**EXERCISE DIRECTIONS**
Set down every record below exactly as written.

**EXERCISE MATERIALS**

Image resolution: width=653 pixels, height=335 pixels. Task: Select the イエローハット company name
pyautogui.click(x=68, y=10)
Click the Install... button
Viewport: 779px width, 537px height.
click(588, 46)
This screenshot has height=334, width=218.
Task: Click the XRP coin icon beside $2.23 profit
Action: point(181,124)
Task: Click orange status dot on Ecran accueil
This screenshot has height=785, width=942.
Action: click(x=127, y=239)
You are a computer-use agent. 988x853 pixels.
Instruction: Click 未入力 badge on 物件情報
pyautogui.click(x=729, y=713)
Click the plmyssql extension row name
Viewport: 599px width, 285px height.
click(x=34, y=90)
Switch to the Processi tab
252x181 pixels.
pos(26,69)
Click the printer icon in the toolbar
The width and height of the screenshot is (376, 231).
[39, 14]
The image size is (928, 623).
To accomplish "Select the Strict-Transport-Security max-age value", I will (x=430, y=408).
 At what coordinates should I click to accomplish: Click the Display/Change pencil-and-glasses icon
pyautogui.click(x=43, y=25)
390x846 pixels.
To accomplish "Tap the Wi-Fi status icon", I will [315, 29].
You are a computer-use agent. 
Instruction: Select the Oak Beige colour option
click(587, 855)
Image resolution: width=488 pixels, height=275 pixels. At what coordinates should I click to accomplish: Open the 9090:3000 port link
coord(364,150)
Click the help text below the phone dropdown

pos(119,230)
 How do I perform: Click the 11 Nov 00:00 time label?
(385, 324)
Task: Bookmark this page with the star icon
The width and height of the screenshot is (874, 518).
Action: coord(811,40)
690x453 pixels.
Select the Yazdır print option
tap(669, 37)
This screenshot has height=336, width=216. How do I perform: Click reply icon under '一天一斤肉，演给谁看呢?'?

**EXERCISE RESULT**
Image resolution: width=653 pixels, height=335 pixels. Task: Select the イエローハット company name
pyautogui.click(x=68, y=10)
Click the Install... button
Viewport: 779px width, 537px height.
click(588, 46)
This screenshot has height=334, width=218.
Task: Click the XRP coin icon beside $2.23 profit
Action: point(181,124)
Task: Click orange status dot on Ecran accueil
This screenshot has height=785, width=942.
Action: click(x=127, y=239)
You are a computer-use agent. 988x853 pixels.
Instruction: Click 未入力 badge on 物件情報
pyautogui.click(x=729, y=713)
Click the plmyssql extension row name
Viewport: 599px width, 285px height.
click(x=34, y=90)
Switch to the Processi tab
252x181 pixels.
pos(26,69)
Click the printer icon in the toolbar
The width and height of the screenshot is (376, 231).
[39, 14]
The image size is (928, 623).
To accomplish "Select the Strict-Transport-Security max-age value", I will (x=430, y=408).
 At what coordinates should I click to accomplish: Click the Display/Change pencil-and-glasses icon
pyautogui.click(x=43, y=25)
390x846 pixels.
To accomplish "Tap the Wi-Fi status icon", I will [315, 29].
You are a computer-use agent. 
Instruction: Select the Oak Beige colour option
click(587, 855)
Image resolution: width=488 pixels, height=275 pixels. At what coordinates should I click to accomplish: Open the 9090:3000 port link
coord(364,150)
Click the help text below the phone dropdown

pos(119,230)
 How do I perform: Click the 11 Nov 00:00 time label?
(385, 324)
Task: Bookmark this page with the star icon
The width and height of the screenshot is (874, 518).
Action: coord(811,40)
690x453 pixels.
Select the Yazdır print option
tap(669, 37)
This screenshot has height=336, width=216. How do I perform: Click reply icon under '一天一斤肉，演给谁看呢?'?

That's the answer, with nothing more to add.